Pierre Ducrozet
L’Invention des corps
Actes Sud, 304 p., 20 euros Álvaro est un hacker de haut vol. En 2008, il participe, avec les Anonymous, à l’offensive contre l’Église de scientologie et commence ainsi sa lutte contre le capitalisme tout puissant du 21e siècle. Il erre sur les routes et dans les tréfonds du net, magnifique et invisible, puissant et pauvre à la fois. Professeur d’informatique à l’École normale rurale d’Ayotzinapa dans l’État de Guerrero au Mexique, il est témoin des assassinats d’Iguala impliquant la police corrompue contre le bus d’étudiants qu’il accompagnait le 26 septembre 2014. Il s’enfuit sans laisser de traces. Dépourvu de tout sentiment, seulement guidé par l’instinct de survie, il passe clandestinement la frontière jusqu’à Los Angeles.

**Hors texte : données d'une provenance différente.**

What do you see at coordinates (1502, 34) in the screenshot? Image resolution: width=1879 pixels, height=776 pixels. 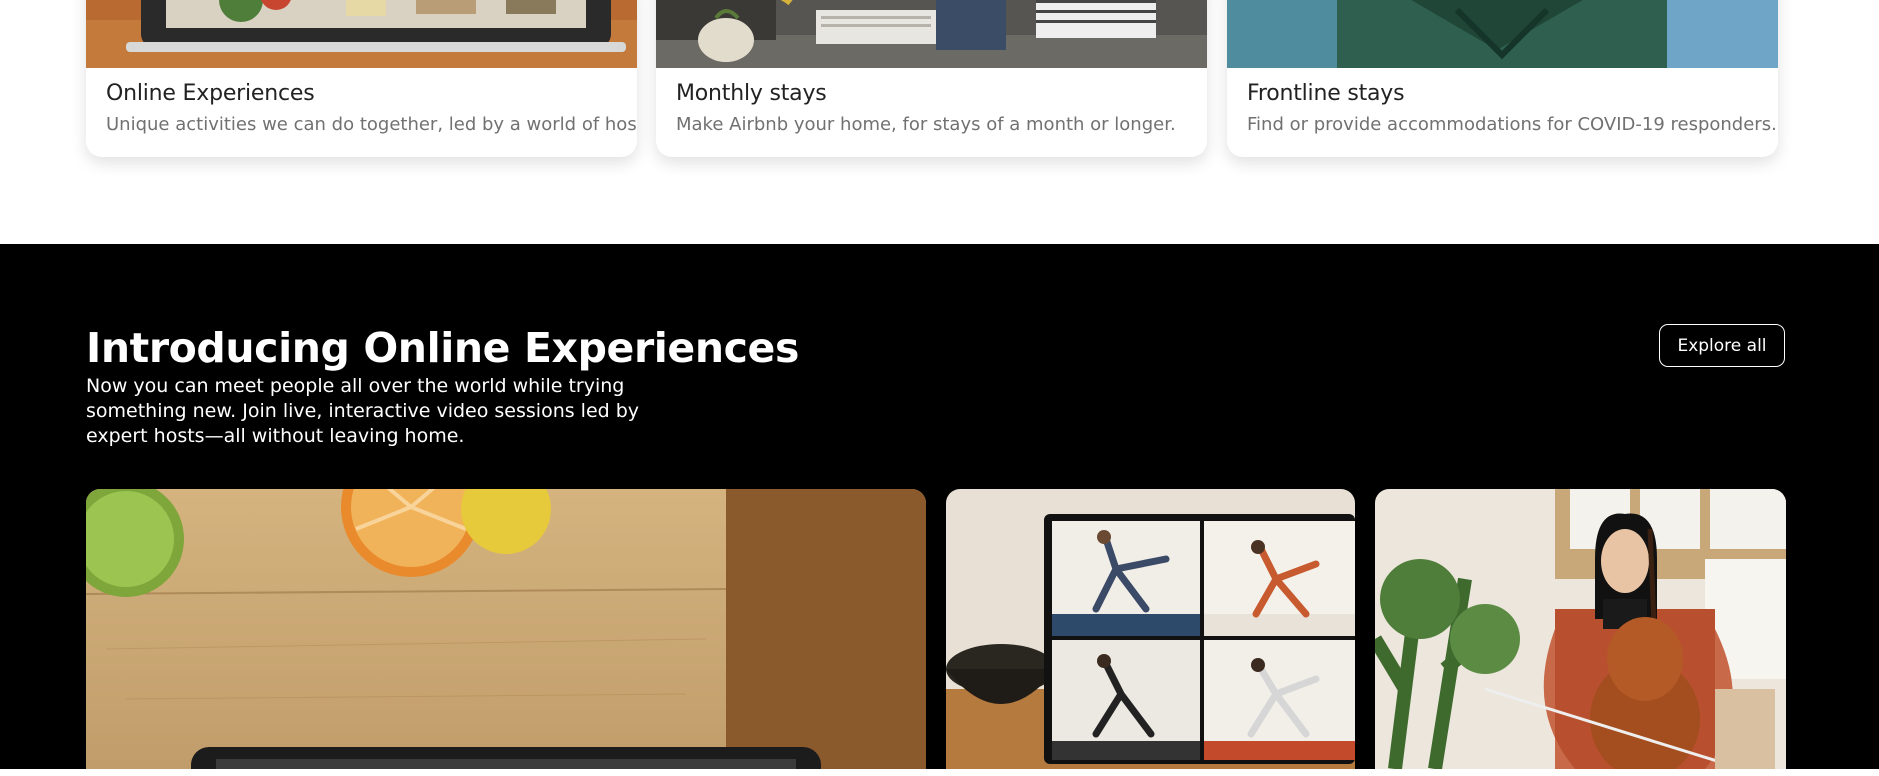 I see `card-image-frontline-stays` at bounding box center [1502, 34]. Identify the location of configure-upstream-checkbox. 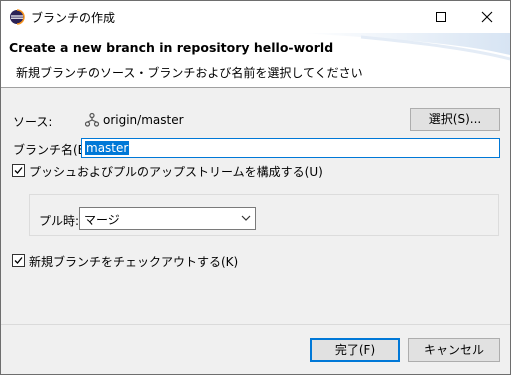
(18, 170).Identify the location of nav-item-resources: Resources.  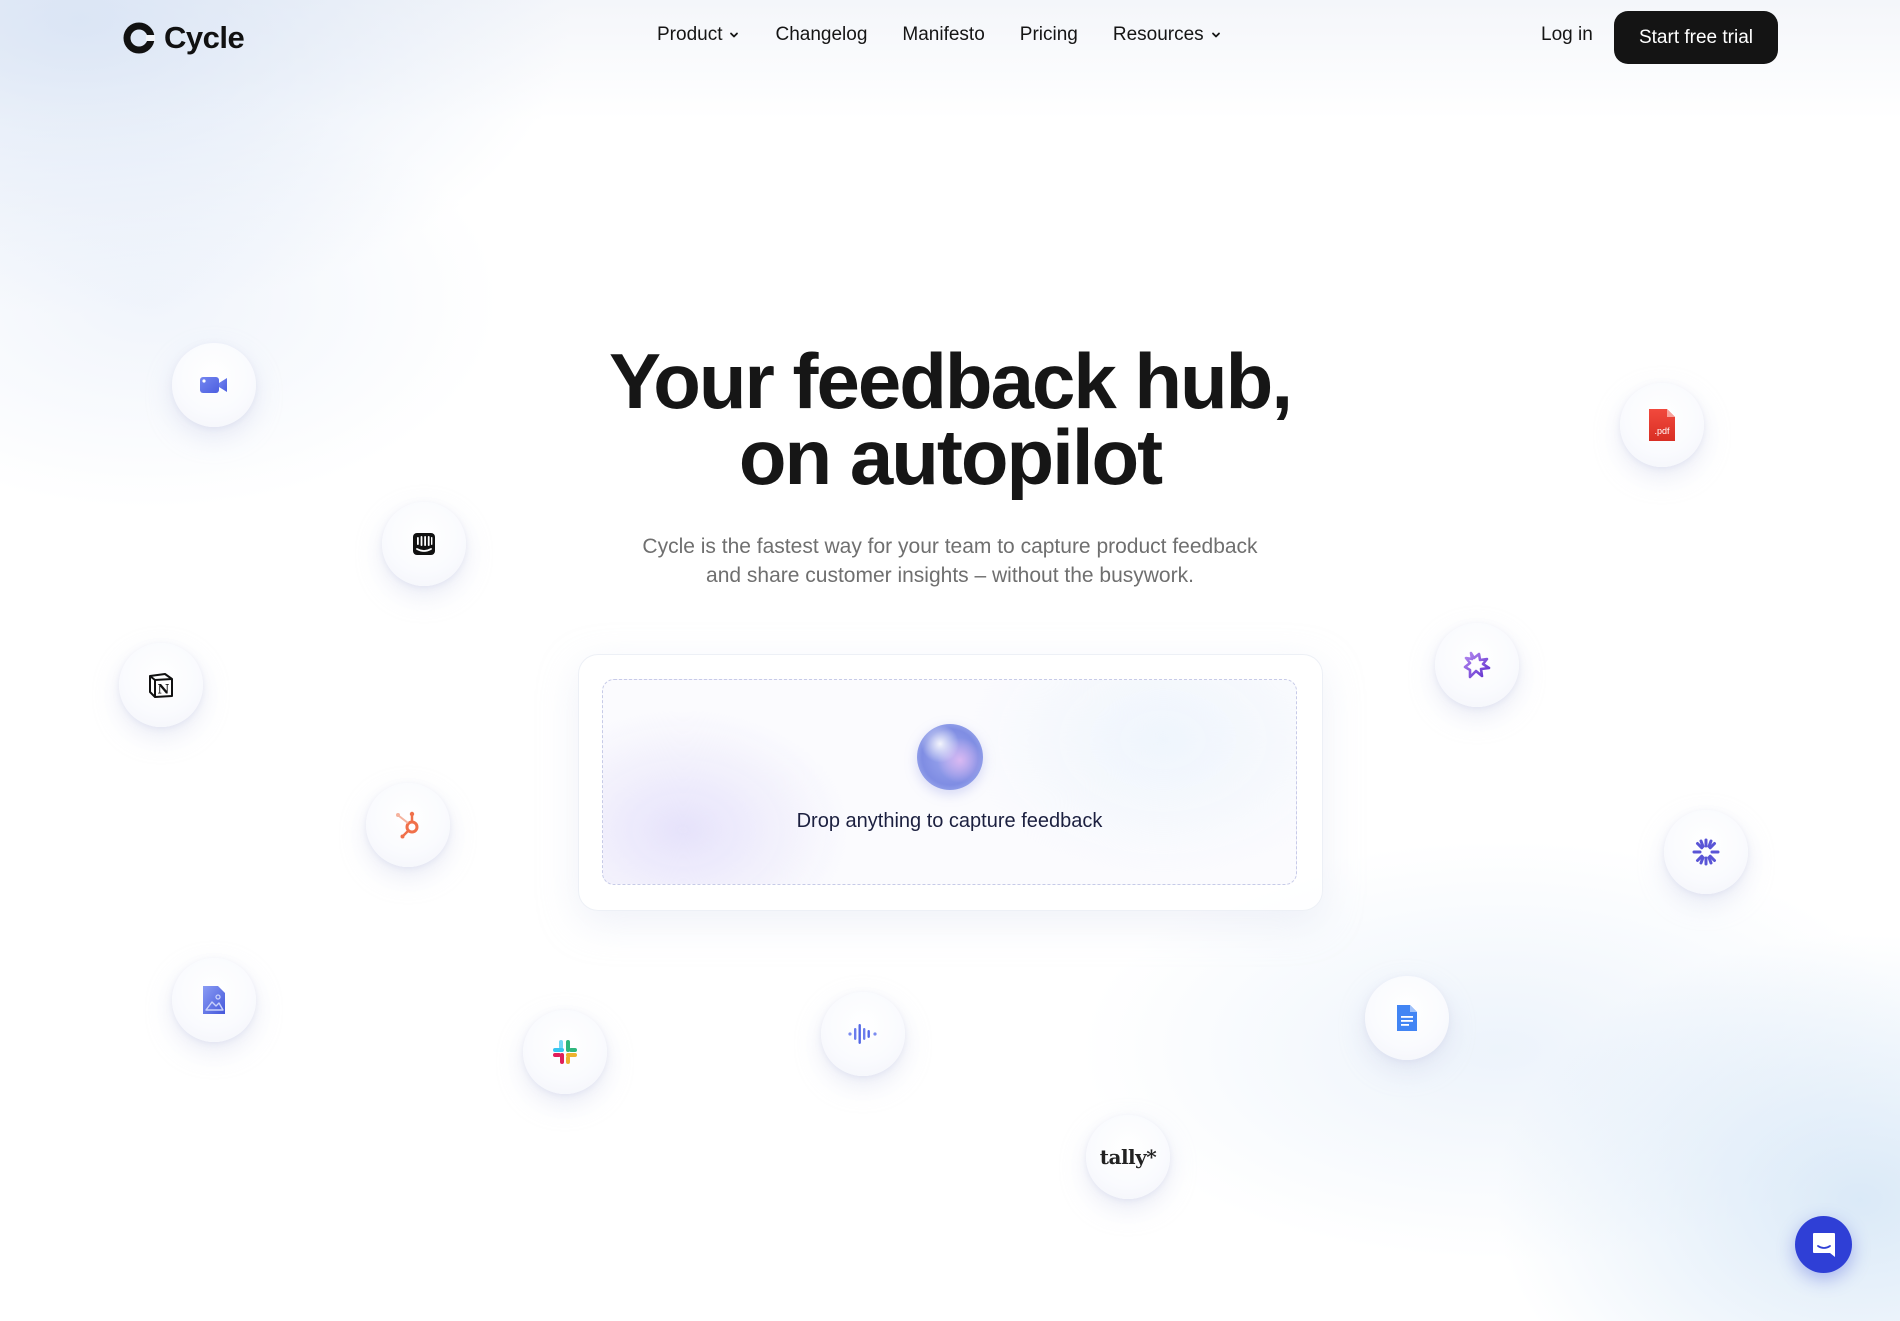
(1168, 35). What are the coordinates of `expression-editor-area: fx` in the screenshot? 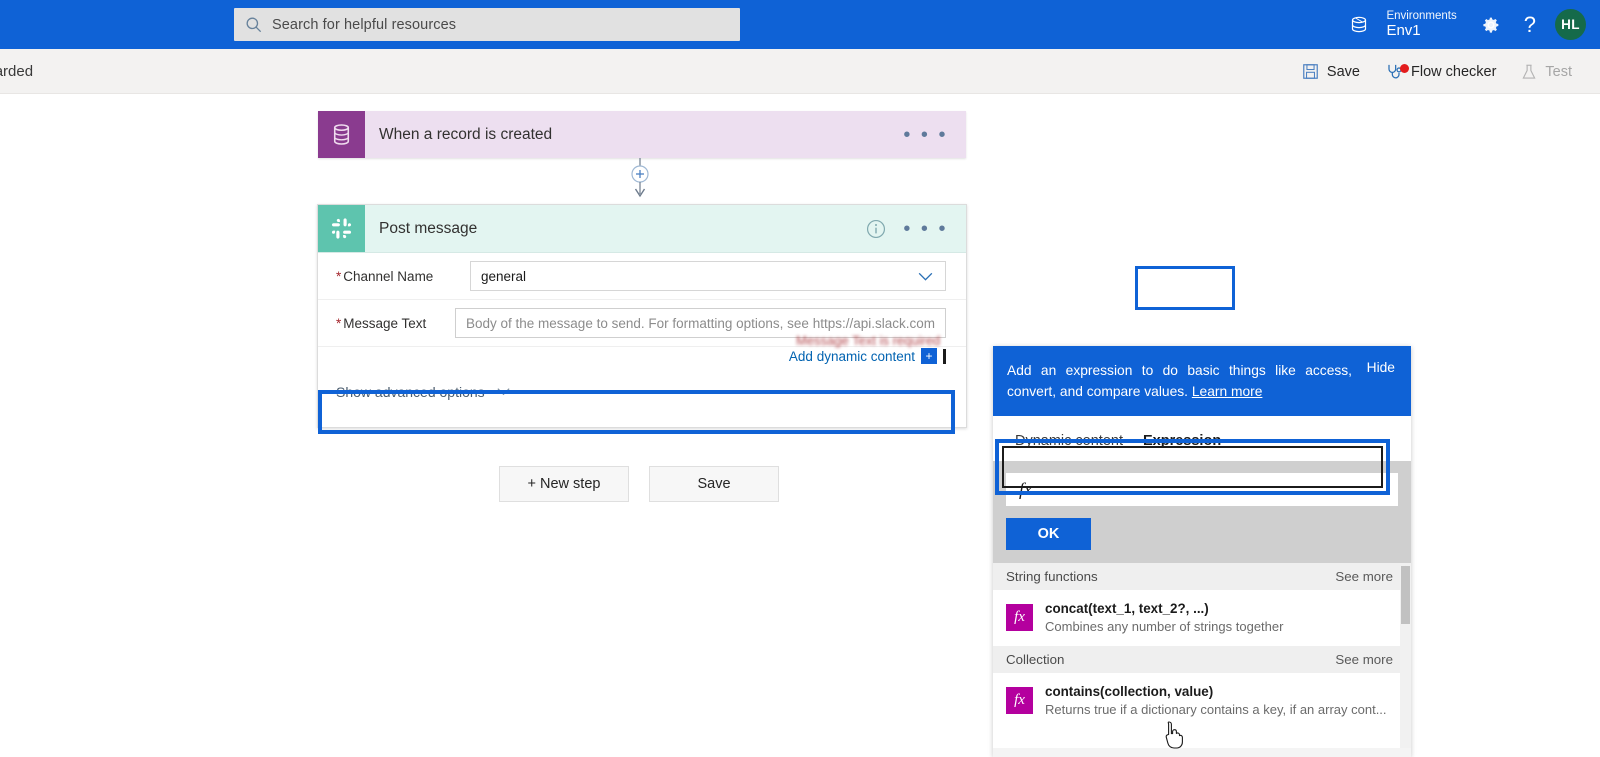 It's located at (1202, 484).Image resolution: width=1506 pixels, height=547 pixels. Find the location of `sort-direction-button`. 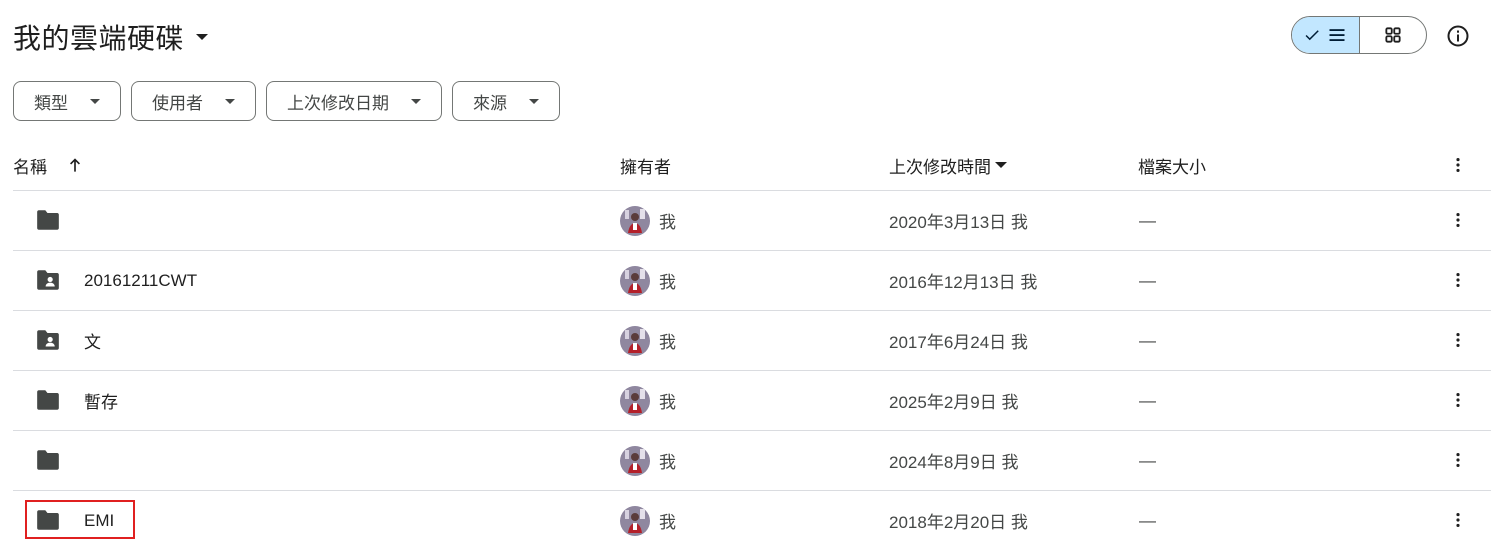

L’Invention des corps s’ouvre alors à une multitude de personnages. Les hackers les plus talentueux rencontrent les transhumanistes, qui eux-mêmes financent les entreprises les plus puissantes du monde. D’une phrase à l’autre, sans que le lecteur en soit prévenu, c’est l’histoire du cerveau d’Einstein et celle des parents de Werner, l’inventeur d’internet, celle d’Adèle, jeune biologiste opposée au richissime Parker Hayes, dont le désir maladif d’immortalité mène aux pires expériences de transplantation d’organes. Le passé de l’humanité a formé les corps du 21e siècle, qui se mêlent ou s’affrontent jusqu’à l’explosion. Le roman rhizomatique de Pierre Ducrozet est virtuose dans sa capacité à faire apparaître les enjeux fondamentaux de notre temps. Si la lecture est parfois troublée par la volonté appuyée de l’auteur de confronter la réalité tangible des corps à celle, invisible, de l’informatique, cet ouvrage témoigne d’une écriture remarquable, au rythme effréné, et dénonce avec précision la prise d’otage du monde connecté par les G.A.F.A.M. et, par ce biais, celle de l’humanité.